抜粋:
-=-=-

イエスカルタによる治療のながれ

イエスカルタによる治療は、イエスカルタの製造、イエスカルタ投与数日前の準備、イエスカルタ投与~経過観察の大きく3つの段階に分けられます。

治療を受けることが決まったら、イエスカルタの製造に必要な患者さん自身の白血球(T細胞を含む)を取り出します(白血球アフェレーシス)。取り出された白血球は、厳重な管理のもと製造施設に運ばれ、白血球に含まれるT細胞を遺伝子導入という方法で強化し、数を増やして、患者さん専用のイエスカルタを製造します。

イエスカルタの製造が完了したら、投与前の準備をはじめます。ここでは、イエスカルタによる治療をより効果的におこなうため、化学療法(抗がん剤による治療)によって、体内のリンパ球(T細胞を含む)を減らします。

そして、イエスカルタを投与します。その後は慎重に経過観察をおこない、副作用がみられた場合にはしっかりと対応していきます。

イエスカルタの製造にあたっての準備

イエスカルタの製造に使用する患者さん自身の白血球(T細胞を含む)を取り出します。そこでおこなわれるのが「白血球アフェレーシス」です。アフェレーシスとは、血液の成分を分離することです。
白血球アフェレーシスでは、血液を体外に移動させ(採血(さいけつ))、血球分離装置というポンプのような機器を用いて、血液から白血球を取り出し、そのほかの血液を体内に戻します(返血(へんけつ))。
この採血と返血をおこなうために、太い血管に針を刺します(首、腕、足の付け根の血管)。白血球アフェレーシスは3~4時間かかります。

白血球アフェレーシス
血球分離装置で血液から白血球(T細胞を含む)を取り出す

アフェレーシスの副作用

  • 倦怠感(けんたいかん)
  • 手足のしびれ
  • めまい
  • 吐き気
  • 嘔吐(おうと)など

重篤(じゅうとく)な場合:意識喪失(いしきそうしつ)、失禁がみられることもあります。これらの副作用がみられた場合は、医師、看護師、薬剤師に伝えてください。

「アフェレーシスの副作用」イメージイラスト

白血球アフェレーシスにて白血球を採取したとしても、イエスカルタの製造に時間がかかったり、製造が成功しないことがあります。製造が成功しない場合は、イエスカルタを投与することはできません。

イエスカルタの投与にあたっての準備

イエスカルタ投与前の化学療法について(前処置)

治療をより効果的にするため、イエスカルタを投与する前に体内のリンパ球(T細胞を含む)を減らす目的で、3日間、化学療法(抗がん剤による治療)をおこないます。

-=-=-

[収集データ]

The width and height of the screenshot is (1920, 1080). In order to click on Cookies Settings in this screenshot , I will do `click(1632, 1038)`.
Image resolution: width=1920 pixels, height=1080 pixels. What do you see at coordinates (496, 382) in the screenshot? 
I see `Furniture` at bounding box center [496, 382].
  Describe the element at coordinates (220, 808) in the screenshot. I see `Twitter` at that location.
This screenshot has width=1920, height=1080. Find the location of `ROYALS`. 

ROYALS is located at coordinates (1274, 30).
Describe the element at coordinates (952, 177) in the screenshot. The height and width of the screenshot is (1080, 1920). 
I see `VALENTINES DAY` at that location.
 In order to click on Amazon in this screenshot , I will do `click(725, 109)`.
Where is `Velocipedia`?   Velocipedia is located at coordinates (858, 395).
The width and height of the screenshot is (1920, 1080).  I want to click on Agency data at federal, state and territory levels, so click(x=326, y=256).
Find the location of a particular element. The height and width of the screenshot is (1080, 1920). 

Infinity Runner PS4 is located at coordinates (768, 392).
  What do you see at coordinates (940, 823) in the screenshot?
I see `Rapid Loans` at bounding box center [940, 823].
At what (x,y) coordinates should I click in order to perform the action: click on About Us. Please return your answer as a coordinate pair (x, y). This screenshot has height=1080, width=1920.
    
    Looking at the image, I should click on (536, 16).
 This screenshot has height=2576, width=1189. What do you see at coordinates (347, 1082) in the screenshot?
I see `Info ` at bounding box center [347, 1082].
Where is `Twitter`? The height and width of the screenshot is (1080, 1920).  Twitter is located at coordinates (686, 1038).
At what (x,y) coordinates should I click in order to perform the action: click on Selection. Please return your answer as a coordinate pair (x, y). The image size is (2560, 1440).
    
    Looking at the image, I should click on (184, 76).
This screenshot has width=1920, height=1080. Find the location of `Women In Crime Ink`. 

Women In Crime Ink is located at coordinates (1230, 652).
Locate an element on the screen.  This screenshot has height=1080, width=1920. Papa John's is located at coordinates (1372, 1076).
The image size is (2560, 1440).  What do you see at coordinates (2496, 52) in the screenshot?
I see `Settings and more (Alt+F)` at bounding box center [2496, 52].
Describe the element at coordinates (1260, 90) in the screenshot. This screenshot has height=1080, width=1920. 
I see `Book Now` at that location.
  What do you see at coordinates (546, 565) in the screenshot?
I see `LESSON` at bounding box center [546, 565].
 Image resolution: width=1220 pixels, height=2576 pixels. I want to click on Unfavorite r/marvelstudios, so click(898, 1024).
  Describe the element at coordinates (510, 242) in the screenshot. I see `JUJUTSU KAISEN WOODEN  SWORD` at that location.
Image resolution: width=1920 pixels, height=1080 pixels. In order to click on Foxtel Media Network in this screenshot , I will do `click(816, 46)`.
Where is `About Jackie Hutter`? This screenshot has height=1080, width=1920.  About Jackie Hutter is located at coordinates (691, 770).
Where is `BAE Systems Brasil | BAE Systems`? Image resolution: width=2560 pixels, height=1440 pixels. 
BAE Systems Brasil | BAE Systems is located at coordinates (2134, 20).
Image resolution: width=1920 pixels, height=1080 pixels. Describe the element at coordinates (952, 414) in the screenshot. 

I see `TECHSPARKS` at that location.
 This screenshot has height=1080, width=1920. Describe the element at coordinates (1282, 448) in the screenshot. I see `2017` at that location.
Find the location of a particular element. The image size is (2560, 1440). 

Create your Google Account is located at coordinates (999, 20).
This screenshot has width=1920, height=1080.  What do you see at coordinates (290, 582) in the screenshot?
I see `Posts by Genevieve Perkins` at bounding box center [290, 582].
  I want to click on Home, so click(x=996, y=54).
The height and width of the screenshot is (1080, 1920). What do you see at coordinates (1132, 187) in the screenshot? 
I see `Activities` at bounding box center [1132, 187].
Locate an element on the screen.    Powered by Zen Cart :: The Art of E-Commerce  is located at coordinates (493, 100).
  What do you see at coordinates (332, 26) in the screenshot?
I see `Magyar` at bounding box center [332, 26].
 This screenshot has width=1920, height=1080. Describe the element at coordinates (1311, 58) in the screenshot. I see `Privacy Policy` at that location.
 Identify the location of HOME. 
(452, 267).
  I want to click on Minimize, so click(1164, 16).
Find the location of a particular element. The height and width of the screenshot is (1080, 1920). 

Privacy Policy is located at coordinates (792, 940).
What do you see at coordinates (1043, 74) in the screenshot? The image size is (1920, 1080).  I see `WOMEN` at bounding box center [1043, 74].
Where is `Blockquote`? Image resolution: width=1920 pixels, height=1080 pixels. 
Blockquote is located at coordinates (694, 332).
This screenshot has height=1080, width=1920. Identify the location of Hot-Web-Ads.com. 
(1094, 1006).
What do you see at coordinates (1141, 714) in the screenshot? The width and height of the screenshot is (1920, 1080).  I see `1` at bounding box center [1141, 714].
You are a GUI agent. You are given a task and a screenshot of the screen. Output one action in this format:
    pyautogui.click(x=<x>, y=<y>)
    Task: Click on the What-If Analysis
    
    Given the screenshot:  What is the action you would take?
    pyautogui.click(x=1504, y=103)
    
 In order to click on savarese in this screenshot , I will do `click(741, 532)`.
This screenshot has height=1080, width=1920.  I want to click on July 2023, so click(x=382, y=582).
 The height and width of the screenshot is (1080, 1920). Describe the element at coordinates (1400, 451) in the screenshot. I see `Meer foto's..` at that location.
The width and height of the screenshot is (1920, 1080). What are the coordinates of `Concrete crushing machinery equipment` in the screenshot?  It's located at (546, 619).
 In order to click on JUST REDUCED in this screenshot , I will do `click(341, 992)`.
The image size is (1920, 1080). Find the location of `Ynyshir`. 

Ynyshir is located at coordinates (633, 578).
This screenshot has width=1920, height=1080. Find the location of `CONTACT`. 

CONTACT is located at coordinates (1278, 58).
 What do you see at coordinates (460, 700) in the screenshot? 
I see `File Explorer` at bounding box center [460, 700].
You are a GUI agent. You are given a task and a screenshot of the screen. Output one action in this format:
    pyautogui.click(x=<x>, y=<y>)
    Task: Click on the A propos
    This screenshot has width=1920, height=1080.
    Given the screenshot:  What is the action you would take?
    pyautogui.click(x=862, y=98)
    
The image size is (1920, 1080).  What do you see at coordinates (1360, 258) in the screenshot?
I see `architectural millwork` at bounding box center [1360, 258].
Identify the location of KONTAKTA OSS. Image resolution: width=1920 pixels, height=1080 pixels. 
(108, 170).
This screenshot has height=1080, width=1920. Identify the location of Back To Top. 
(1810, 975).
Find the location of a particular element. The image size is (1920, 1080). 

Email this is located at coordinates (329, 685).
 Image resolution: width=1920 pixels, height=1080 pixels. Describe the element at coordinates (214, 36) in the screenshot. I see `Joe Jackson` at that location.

-=-=-

実施すべき作業:
1) イエスカルタの治療に関する説明にある「アフェレーシスとは、血液の成分を分離することです。」という一文を英語に訳してください。
2) イエスカルタの治療に関する説明のうち、「イエスカルタの製造が完了した」で始まり「します(返血(へんけつ))。」に至るまでの部分を、一字一句違えずに書き写してください。
3) イエスカルタの治療に関する説明によれば、イエスカルタ投与前の化学療法は何日間おこなわれますか。

課題別の解答:
1) Apheresis is the separation of the components of blood.

2)
イエスカルタの製造が完了したら、投与前の準備をはじめます。ここでは、イエスカルタによる治療をより効果的におこなうため、化学療法(抗がん剤による治療)によって、体内のリンパ球(T細胞を含む)を減らします。

そして、イエスカルタを投与します。その後は慎重に経過観察をおこない、副作用がみられた場合にはしっかりと対応していきます。

イエスカルタの製造にあたっての準備

イエスカルタの製造に使用する患者さん自身の白血球(T細胞を含む)を取り出します。そこでおこなわれるのが「白血球アフェレーシス」です。アフェレーシスとは、血液の成分を分離することです。
白血球アフェレーシスでは、血液を体外に移動させ(採血(さいけつ))、血球分離装置というポンプのような機器を用いて、血液から白血球を取り出し、そのほかの血液を体内に戻します(返血(へんけつ))。

3) 3日間です。